Texto para leitura:
Uma variante do Ad Passiones é o Argumentum Ad Misericordiam, conhecido como "apelo à misericórdia" e "apelo à bondade". Segundo o Guia de Falácias Lógicas de Stephen Downes, o "leitor é instado a concordar com a proposta por causa do estado deplorável do autor".
É justamente isso que salvou e protege o mito de Chico Xavier. Usava-se sua aparência frágil, a princípio de um caipira ingênuo, depois acrescido ao de um idoso doente, o que foi um prato cheio para ninguém ficar fazendo críticas a ele.
O mito de Chico Xavier, na verdade, envolve uma série de procedimentos discursivos e rituais que vão de práticas de ilusionismo circense a manipulação da retórica. E, diante do caso Humberto de Campos, o espertalhão que estava por trás do aparato de caipira inocente foi favorecido pela própria carteirada que fez para a Justiça, naquele 1944.

Exercícios:
1. Conforme o texto sobre o mito de Chico Xavier, por quais nomes também é conhecido o Argumentum Ad Misericordiam?
2. Prolongue o texto sobre o mito de Chico Xavier a partir do ponto em que ele termina.

Seção de registros:

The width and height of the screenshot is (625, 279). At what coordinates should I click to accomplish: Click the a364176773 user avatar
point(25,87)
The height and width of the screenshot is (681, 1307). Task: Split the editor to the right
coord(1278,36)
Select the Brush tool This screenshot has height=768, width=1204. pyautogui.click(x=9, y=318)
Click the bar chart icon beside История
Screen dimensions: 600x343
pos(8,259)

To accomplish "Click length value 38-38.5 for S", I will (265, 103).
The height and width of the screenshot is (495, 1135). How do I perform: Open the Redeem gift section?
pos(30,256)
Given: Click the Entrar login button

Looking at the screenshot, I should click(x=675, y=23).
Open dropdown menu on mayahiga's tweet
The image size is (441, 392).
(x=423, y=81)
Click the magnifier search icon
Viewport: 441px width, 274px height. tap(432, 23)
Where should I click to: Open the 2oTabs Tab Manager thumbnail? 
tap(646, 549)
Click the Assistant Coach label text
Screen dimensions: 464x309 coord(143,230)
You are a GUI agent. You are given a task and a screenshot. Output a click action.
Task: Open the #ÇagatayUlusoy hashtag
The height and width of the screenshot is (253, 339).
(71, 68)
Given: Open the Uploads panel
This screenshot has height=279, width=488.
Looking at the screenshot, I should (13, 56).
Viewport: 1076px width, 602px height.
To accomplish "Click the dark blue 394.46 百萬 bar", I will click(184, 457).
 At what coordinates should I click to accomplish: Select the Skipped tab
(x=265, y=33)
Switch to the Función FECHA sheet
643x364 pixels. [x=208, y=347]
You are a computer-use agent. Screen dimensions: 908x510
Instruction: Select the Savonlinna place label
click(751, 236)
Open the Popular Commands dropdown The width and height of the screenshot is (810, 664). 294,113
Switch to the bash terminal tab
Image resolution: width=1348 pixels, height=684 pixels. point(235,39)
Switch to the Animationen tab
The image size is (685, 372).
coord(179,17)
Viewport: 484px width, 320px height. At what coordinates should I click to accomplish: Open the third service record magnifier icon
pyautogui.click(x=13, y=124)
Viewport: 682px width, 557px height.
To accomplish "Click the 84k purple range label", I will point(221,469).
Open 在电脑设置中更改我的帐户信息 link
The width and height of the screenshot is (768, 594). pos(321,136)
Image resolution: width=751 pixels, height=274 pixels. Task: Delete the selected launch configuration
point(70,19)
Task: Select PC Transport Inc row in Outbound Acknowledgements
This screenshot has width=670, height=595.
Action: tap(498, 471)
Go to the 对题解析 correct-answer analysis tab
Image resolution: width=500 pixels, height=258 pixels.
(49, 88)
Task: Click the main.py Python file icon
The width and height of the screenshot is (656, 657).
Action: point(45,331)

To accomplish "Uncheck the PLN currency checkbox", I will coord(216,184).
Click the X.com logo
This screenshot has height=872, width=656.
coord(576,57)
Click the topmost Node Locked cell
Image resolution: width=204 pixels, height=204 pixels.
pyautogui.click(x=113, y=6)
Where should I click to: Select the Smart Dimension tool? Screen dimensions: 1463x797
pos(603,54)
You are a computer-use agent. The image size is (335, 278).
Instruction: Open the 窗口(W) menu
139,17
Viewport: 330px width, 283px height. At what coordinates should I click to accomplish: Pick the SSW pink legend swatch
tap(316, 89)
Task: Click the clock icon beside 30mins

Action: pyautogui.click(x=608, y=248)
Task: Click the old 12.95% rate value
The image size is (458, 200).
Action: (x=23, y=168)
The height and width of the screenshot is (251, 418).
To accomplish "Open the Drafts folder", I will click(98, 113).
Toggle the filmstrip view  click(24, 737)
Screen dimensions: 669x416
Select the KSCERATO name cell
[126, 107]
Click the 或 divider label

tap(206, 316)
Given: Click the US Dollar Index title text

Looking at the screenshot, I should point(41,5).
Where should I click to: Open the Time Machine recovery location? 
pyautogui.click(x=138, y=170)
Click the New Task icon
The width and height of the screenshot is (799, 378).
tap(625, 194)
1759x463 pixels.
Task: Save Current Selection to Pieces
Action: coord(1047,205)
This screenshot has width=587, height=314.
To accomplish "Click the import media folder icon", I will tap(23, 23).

Respostas por tarefa:
1. É conhecido como "apelo à misericórdia" e "apelo à bondade".

2.
Primeiro, aproveitou-se a hesitação da Justiça, que, nos padrões da sociedade da época, não entendeu a razão do processo e disse que os problemas de direitos autorais não envolviam obras atribuídas aos espíritos do além. Diante disso, o processo terminou empatado, sem que Chico Xavier e a FEB ganhassem, da mesma forma os herdeiros de Humberto de Campos.
Mas é como um empate que rende pontuação para um dos disputantes. E ainda veio uma mensagem fraudulenta, do suposto Humberto de Campos, mas com um conteúdo que claramente se verifica ter sido escrito a quatro mãos por Antônio Wantuil de Freitas, presidente da FEB, e o próprio Chico Xavier, demonstrando "tristeza" por causa do processo movido pelos herdeiros do autor.
Isso criou um processo arrivista, em que práticas ilusionistas, manipulação discursiva e argumentações contraditórias eram feitos apoiados por um apelo insistente à emotividade. Daí que, recentemente, virou um hábito dizer que "Chico Xavier errou, e muito, mas pelo menos ele foi bondoso".
Isso é uma grande falácia, que também sustenta seus derivados - como o discípulo Divaldo Franco, exímio manipulador da palavra - , e que revela um gravíssimo problema filosófico: a ideia de "bondade" pode estar associada à desonestidade doutrinária e às fraudes literárias?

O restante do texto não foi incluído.